しばらく店内を見回っているとめぐを見つけた。
「めぐ!」
めぐはオレの方を見たけどすぐに目線を反らした。
「めぐ、悪かったよ、そんなに怒らないでくれよ」
「知らない」
「どうしたら許してくれる?」
「そうだな…私のお願い一つ聞いてくれたら許してあげるよ」
お願い?なんだろ?めぐのことだから何か変なお願いかもな…。
「い、いいよ。何でも聞くから許してくれよ」
「じゃあ、いいよ!」
そうやってめぐはまたいつもの笑顔に戻った。
「めぐの怒った顔初めて見たけど、怒った顔もかわいかったな」
「そ、そんなこと言ったって誤魔化されないからね」
そう言いつつもめぐは恥ずかしそうに顔を伏せていた。
「それで、お願いって?」
「またプリクラ撮ろう?」
うっ…プリクラか。相変わらず苦手なんだよな。
「わかったよ、じゃああとでまたゲームセンター行こうな」
「うん!」
やっぱり嬉しそうなめぐがいいな…。
その後しばらく店内を見て回っていた。
「ねぇ誠二くん」
ん?
「なに?」
「この携帯ストラップかわいいと思わない?」
めぐはそう言って一つのストラップを手に取りオレの目の前に下げた。
「うん、かわいいと思うよ」
「じゃあお揃いでストラップつけようよ!」
「あぁ、もちろん……あっ…!」
自分の携帯を取り出した時に、オレがつけているストラップが美香からもらった物だと思い出した。

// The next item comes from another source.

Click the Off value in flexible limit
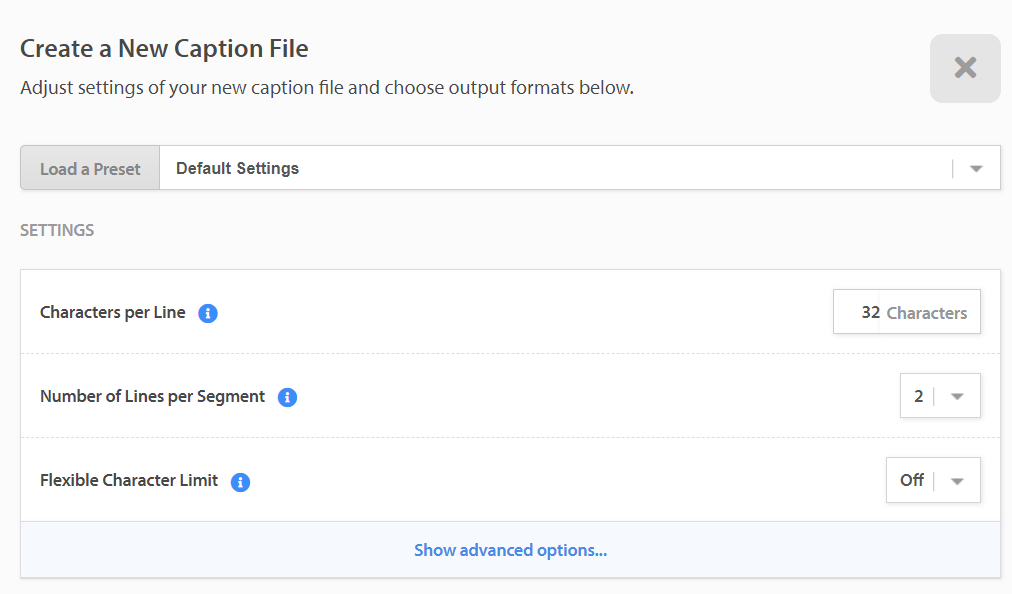This screenshot has height=594, width=1012. click(x=912, y=480)
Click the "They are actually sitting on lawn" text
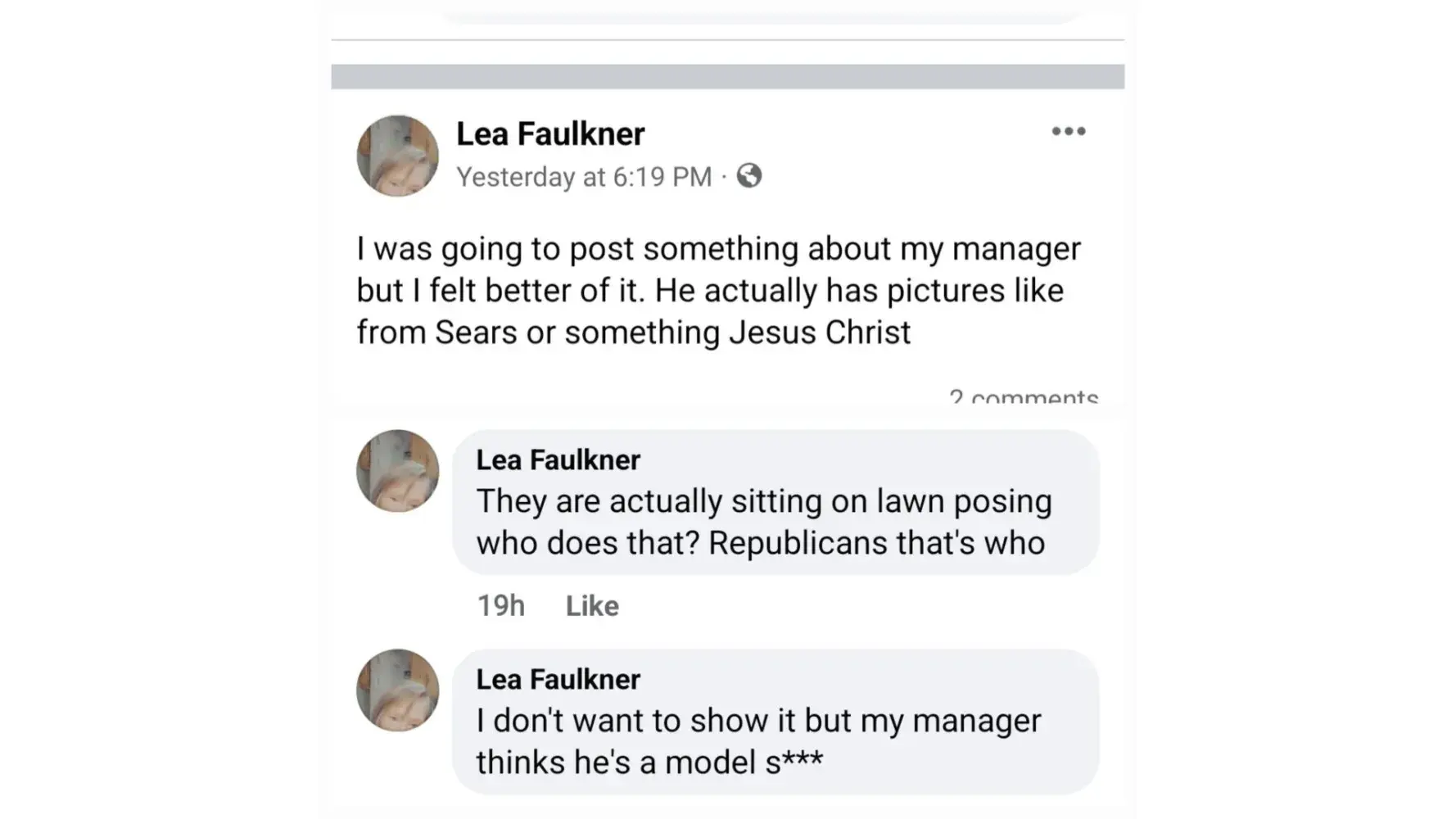 pos(763,501)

「めぐ、ごめん。このストラップさ、美香からクリスマスプレゼントにもらったんだ。イヤなら外すけどつけててもいいかな?大事にしたいんだ」
「……いいよ。じゃあお揃いは別のものにしよう!」
美香がくれた最後のプレゼントなんだ。大事にしたい。
「ごめんな、めぐ」
「いいよ、美香ちゃんは誠二くんにとっても私にとっても大事な友達だもん」
めぐははにかんだ笑顔で答えてくれた。分かってくれてるみたいでよかった。
その後、何かお揃いで物が欲しいと探していたけど、結局また今度ということになった。
「少し早いけど、お昼にしようか」
「そうだな、早く起きたからお腹空いたな…」
「誠二くんが食べたいものでいいよ!」
食べたいものか…。むしろオレにとっては食べきれるものだな。好き嫌い治さないと。
「めぐは好き嫌いないの?」
「見た目がグロテスクなものはダメかな」
めぐらしいな。
それから近くにあったパスタ料理屋に入った。
デートなんだから少しでもオシャレな感じにしようかと思ってさ。
オレは嫌いなものが入っていないぺペロンチーノ、めぐはシーフードパスタだ。オレには絶対無理なパスタだな。
料理が運ばれてくる。
「誠二くん、こんな美味しいの食べれないなんて人生の半分は損してるよ?」
その言葉、もうイヤというほどみんなからも聞いたよ…。
「でも、そんな問題、めぐと出会えたことで帳消しだよ」
好き嫌いとは何の関係もないけど…。
「む~…そうだね」
納得したね、納得しちゃうんだね。
そしてパスタを食べ終えて店をあとにした。
食事はオレのおごりだ。
「誠二くん、デザートは?」
「ん…何食べたい?」
「ケーキ!」
子供みたいに目を輝かせて言った。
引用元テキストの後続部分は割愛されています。